» **Problem to solve**
Among the lines of the records below, copy those that hold the word "application".

» **Records provided**
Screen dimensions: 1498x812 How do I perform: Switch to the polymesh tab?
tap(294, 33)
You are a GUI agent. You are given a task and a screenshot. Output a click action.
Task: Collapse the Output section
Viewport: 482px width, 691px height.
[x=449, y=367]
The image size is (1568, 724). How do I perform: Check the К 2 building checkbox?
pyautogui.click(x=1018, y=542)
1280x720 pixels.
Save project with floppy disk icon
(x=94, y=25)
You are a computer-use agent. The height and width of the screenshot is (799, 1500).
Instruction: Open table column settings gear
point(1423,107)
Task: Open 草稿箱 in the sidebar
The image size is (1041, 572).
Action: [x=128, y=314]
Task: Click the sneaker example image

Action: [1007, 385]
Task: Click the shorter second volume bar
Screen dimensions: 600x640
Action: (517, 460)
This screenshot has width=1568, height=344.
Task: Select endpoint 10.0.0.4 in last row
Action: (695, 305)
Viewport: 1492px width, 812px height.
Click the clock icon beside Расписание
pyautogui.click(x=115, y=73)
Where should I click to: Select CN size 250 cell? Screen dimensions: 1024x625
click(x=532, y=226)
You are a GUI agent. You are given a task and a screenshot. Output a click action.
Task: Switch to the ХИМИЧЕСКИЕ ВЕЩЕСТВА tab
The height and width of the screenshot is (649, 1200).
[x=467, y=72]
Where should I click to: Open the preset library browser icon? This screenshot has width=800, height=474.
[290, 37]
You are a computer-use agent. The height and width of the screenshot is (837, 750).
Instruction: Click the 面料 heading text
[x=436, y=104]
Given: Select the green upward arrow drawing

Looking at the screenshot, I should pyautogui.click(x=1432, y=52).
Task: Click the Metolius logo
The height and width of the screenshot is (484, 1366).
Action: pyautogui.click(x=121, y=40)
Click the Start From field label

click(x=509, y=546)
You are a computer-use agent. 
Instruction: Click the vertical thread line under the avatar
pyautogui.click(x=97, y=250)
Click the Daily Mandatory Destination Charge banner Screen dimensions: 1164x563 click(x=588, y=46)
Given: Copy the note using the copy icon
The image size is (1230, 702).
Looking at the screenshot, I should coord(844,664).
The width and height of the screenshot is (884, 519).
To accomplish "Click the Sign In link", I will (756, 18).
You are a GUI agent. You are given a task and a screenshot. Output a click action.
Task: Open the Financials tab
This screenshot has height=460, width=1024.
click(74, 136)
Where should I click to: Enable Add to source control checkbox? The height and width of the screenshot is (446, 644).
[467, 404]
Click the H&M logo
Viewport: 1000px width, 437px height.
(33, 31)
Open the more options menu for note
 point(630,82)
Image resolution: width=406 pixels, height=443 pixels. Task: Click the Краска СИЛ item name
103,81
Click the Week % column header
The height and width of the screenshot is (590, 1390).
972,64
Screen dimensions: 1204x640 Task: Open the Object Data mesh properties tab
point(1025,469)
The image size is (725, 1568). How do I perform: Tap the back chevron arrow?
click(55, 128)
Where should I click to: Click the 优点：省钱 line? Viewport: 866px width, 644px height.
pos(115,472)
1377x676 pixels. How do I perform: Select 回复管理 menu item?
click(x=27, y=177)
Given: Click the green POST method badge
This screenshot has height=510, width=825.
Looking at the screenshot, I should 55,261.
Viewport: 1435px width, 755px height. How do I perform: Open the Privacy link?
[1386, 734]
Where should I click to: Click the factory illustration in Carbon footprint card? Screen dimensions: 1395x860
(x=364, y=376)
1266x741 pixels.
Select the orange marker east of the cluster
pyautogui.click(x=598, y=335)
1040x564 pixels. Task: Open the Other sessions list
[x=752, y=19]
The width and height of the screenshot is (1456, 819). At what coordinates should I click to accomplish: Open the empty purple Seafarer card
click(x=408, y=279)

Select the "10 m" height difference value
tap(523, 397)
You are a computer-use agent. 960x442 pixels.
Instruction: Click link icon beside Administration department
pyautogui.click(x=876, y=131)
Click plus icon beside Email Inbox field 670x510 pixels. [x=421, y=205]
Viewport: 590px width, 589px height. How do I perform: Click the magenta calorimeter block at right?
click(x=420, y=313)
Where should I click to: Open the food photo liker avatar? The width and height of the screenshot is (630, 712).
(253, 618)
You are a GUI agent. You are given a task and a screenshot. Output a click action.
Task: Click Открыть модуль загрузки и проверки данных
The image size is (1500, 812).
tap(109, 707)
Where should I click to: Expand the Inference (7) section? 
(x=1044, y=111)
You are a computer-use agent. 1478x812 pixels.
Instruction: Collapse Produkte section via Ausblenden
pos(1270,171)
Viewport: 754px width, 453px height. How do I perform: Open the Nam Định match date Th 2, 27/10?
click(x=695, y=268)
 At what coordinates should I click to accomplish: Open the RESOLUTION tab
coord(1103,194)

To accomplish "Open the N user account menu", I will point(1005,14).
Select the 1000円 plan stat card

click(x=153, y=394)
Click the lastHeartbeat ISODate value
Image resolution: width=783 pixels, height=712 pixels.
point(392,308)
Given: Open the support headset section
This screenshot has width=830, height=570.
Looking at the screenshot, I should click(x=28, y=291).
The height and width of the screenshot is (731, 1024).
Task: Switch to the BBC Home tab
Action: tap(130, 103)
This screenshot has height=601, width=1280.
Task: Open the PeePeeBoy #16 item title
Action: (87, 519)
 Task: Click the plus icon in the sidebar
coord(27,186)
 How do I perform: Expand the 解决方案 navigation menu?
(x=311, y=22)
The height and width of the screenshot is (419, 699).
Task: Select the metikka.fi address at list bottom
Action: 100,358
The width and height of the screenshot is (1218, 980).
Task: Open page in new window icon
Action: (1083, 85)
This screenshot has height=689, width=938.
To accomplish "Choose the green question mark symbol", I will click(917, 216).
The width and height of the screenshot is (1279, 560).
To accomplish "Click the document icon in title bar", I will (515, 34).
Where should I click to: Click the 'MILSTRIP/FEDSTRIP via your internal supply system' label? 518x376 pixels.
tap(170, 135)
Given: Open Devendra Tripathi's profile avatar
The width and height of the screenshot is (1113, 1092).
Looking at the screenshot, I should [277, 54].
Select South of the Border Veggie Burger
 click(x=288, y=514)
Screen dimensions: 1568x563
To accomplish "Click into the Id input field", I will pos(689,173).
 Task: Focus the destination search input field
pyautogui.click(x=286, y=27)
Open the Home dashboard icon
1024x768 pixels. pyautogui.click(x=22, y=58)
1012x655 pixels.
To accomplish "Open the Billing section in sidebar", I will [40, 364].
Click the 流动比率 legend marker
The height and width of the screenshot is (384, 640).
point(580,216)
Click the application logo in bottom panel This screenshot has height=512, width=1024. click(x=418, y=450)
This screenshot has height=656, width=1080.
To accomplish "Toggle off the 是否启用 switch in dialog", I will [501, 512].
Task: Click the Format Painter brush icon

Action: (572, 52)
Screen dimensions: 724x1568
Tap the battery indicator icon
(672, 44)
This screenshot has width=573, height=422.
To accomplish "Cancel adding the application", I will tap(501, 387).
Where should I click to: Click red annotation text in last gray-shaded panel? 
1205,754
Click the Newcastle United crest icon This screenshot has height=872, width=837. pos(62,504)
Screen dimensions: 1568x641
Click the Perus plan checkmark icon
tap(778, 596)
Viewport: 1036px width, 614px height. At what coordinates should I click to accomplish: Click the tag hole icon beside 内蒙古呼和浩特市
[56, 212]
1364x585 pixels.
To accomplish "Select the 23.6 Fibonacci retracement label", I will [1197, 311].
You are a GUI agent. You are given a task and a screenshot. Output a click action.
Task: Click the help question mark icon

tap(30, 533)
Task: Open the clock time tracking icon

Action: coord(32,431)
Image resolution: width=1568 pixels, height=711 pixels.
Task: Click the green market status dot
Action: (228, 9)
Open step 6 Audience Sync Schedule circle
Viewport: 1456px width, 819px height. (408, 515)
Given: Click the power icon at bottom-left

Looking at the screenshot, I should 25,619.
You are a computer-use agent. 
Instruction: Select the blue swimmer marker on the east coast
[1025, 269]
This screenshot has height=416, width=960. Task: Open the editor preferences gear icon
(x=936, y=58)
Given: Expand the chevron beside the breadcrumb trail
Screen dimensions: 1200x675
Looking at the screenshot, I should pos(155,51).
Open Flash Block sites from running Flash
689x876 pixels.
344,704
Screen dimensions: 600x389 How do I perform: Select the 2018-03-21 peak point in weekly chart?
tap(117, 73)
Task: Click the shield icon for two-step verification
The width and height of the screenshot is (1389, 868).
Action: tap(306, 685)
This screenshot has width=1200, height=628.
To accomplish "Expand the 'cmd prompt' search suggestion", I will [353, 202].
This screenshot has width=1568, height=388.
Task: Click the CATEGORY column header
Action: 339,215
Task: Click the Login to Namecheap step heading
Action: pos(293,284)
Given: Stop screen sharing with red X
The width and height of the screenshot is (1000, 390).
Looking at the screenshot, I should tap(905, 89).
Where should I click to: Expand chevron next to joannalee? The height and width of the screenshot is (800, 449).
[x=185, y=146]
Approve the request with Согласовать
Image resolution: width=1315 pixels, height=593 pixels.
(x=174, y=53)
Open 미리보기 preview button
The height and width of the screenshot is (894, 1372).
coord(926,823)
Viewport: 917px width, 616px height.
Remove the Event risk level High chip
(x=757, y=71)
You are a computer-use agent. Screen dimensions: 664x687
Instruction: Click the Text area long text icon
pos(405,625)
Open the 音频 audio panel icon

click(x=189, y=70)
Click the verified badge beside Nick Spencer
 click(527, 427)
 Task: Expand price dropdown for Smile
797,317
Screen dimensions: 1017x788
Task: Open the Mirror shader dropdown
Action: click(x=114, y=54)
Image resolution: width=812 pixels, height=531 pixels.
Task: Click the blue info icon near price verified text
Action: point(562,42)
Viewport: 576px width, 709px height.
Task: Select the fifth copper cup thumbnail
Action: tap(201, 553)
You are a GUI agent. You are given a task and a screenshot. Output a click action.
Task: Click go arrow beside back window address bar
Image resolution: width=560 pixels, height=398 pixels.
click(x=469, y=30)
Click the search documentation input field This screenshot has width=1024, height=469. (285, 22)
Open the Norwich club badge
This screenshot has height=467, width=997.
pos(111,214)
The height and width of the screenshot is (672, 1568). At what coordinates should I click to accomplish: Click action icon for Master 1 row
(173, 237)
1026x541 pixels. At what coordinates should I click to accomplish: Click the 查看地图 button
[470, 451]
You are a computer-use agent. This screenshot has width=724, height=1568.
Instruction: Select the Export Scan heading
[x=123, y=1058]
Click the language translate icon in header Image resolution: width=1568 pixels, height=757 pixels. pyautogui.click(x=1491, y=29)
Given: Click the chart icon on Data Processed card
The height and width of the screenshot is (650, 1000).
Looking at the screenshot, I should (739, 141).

» **Solution for this problem**
Click the application logo in bottom panel This screenshot has height=512, width=1024. click(x=418, y=450)
To accomplish "Cancel adding the application", I will tap(501, 387).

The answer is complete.